HULKİ CEVİZOĞLU- Şimdi diyelim ki bunların hepsi yalan, bir tek siz doğrusunuz, öyle bir varsayımda bulunalım. Bunun neresi kötü? Diyelim ki, Mevlana diye birisi de yok, bunun hepsi mitolojik bir hikâye, öyle olduğunu varsayalım, ama bugün herkes buna inanıyor. Hem Mevlana’ya inanıyor, hem Mevlana’nın bu sözleri söylediğine inanıyor. Diyelim ki, size göre hem Mevlana yok veya var ama, o dönemde, 13′üncü yüzyılda Moğolların ajanıydı, ama bugün bizim toplum olarak inandığımız Mevlana’nın yeri yüce bir yerde. Bunun ne sakıncası var, toplumsal birlik bütünlüğü sağlayıcı bir unsur değil mi? Yabancılar bizim hep değerlerimizi alıp… 
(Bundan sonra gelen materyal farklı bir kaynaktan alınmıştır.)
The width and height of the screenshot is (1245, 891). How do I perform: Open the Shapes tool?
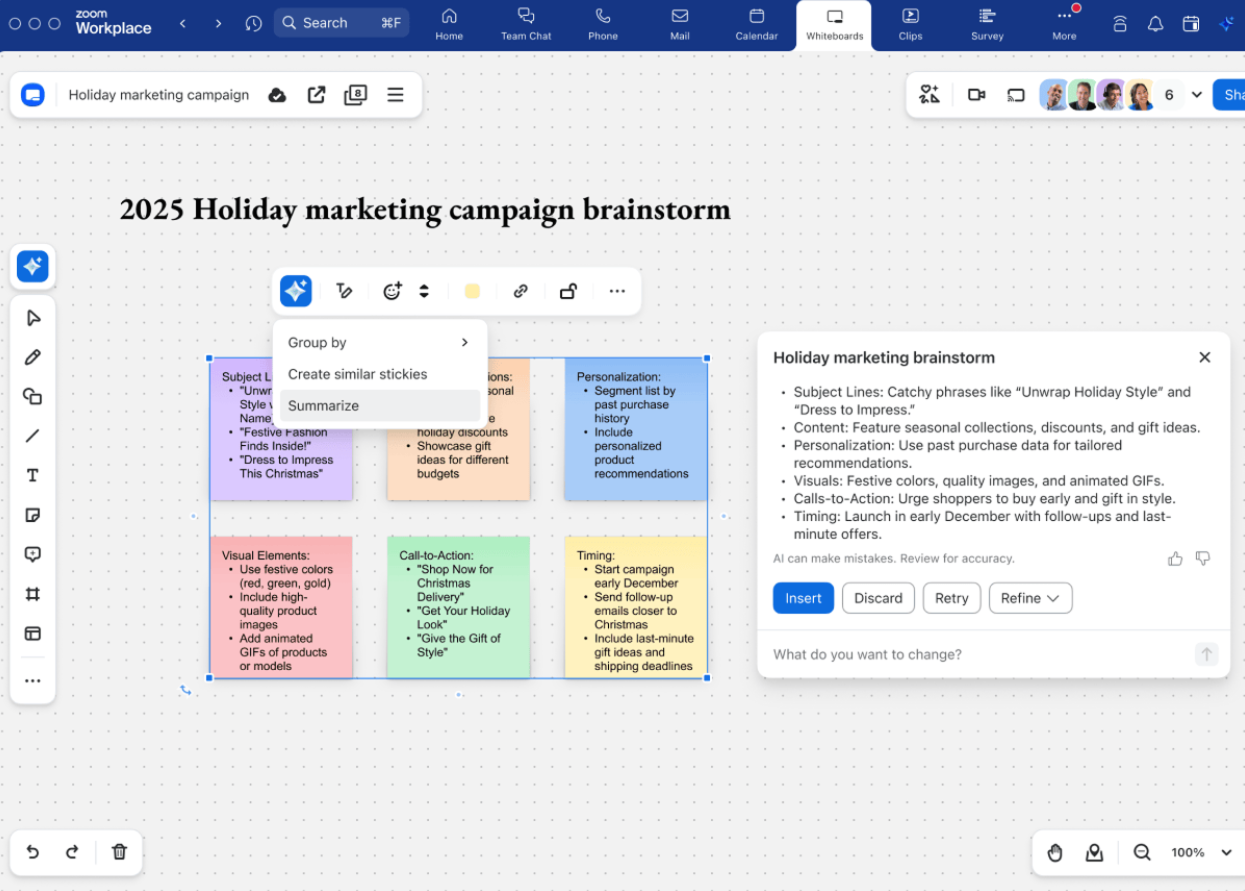[x=32, y=396]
İSMAİL NACAR- O zaman böyle bir program yapmayın Hulki Bey, yani gerçek Mevlana’yı halka tanıtmayın. 

HULKİ CEVİZOĞLU- Bir dakika, bir dakika. Değerlerimize hep sahip çıkıp elimizden alıyor. Biz bunun etrafında birleşsek, bu yalan da olsa güzel sözler değil mi, yani bunun ne sakıncası var? 

PROF.DR. MİKAİL BAYRAM- Efendim, ben esas onu tebarüz ettirmeye çalışıyorum. Şimdi, Mevlana zamanında Anadolu’da bir grup insanlar, bir grup aydınlar Moğolları destekliyorlardı. 
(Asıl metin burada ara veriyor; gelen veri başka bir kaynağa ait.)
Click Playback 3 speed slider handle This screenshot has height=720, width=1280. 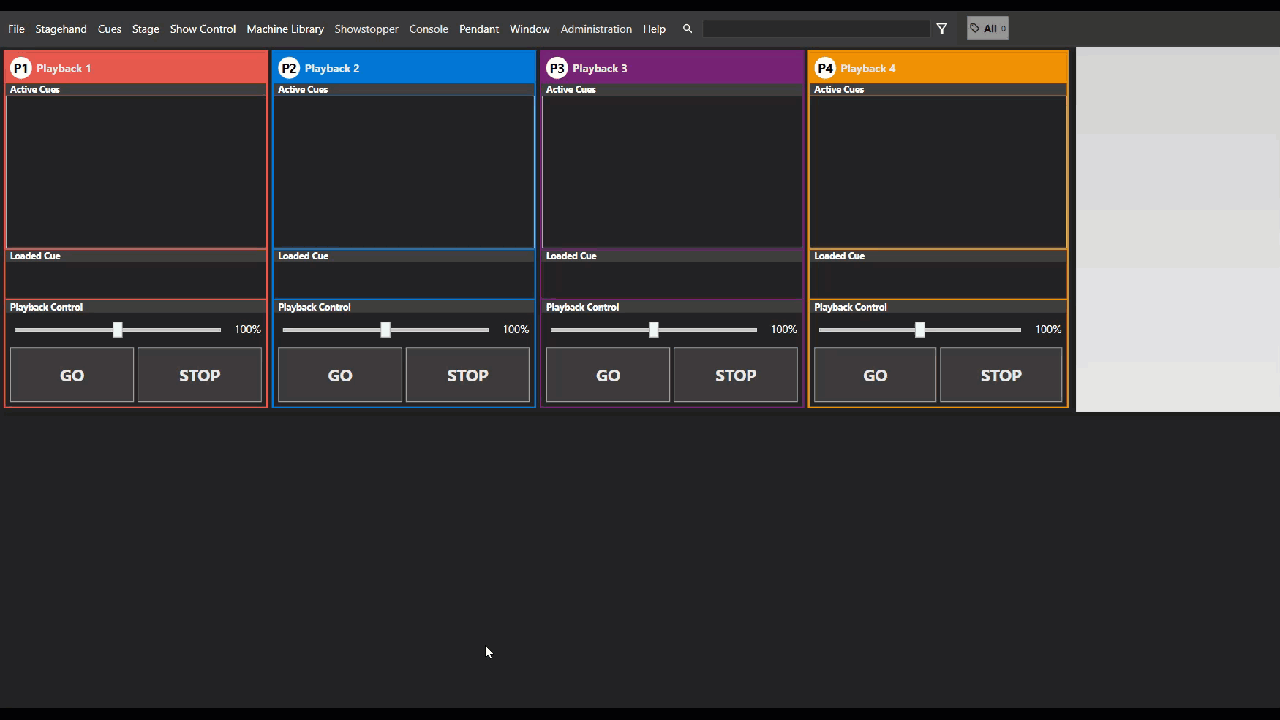(x=654, y=330)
HULKİ CEVİZOĞLU- Bugünü soruyorum. 

PROF.DR. MİKAİL BAYRAM- Bir kısım insanlar da Moğol emperyalizmine karşı isyan ediyorlar, genellikle Ahiler ve Türkmenler Moğol iktidarına karşı isyan durumundaydılar. Dolayısıyla, Mevlana o dönemde Moğolların yanında yer alarak Türkmenlerle mücadele etmiştir. Hacı Bektaş’a ağır hakaretlerde bulunmuştur, Nasrettin Hoca’ya ağır hakaretlerde bulunmuştur, Sadrettin Konavi’ye ağır ağır hakaretlerde bulunmuştur. 
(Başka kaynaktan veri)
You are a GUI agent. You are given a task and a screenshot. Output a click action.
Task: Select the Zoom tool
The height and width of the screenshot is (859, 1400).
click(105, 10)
NAMIK KEMAL ZEYBEK- Hacı Bektaş’a nerede hakaret etmiş, öğrenebilir miyiz; evet, sorun onu. 

PROF.DR. MİKAİL BAYRAM- Bütün bunları yaparken hedefi, Moğollara hizmet etmektir. Moğollar da kendisine para veriyorlar. Bakın, bir defasında Moğol Veziri Tacettin bir defasında Mevlana’ya 700 dinar para gönderdi ve bu gönderdiği paralar da, Türkmenlerin mallarını müsadere etmiş, Türkmenlerin mallarından, müsadere ettiği mallardan Mevlana’ya 700 dinar göndermiş. 700 dinar 70 deve parasıdır. 

HULKİ CEVİZOĞLU- Sayın Bayram, bugünü soruyorum, şimdi 13′üncü yüzyılı bırakın, 800-900 sene geçmiş aradan. 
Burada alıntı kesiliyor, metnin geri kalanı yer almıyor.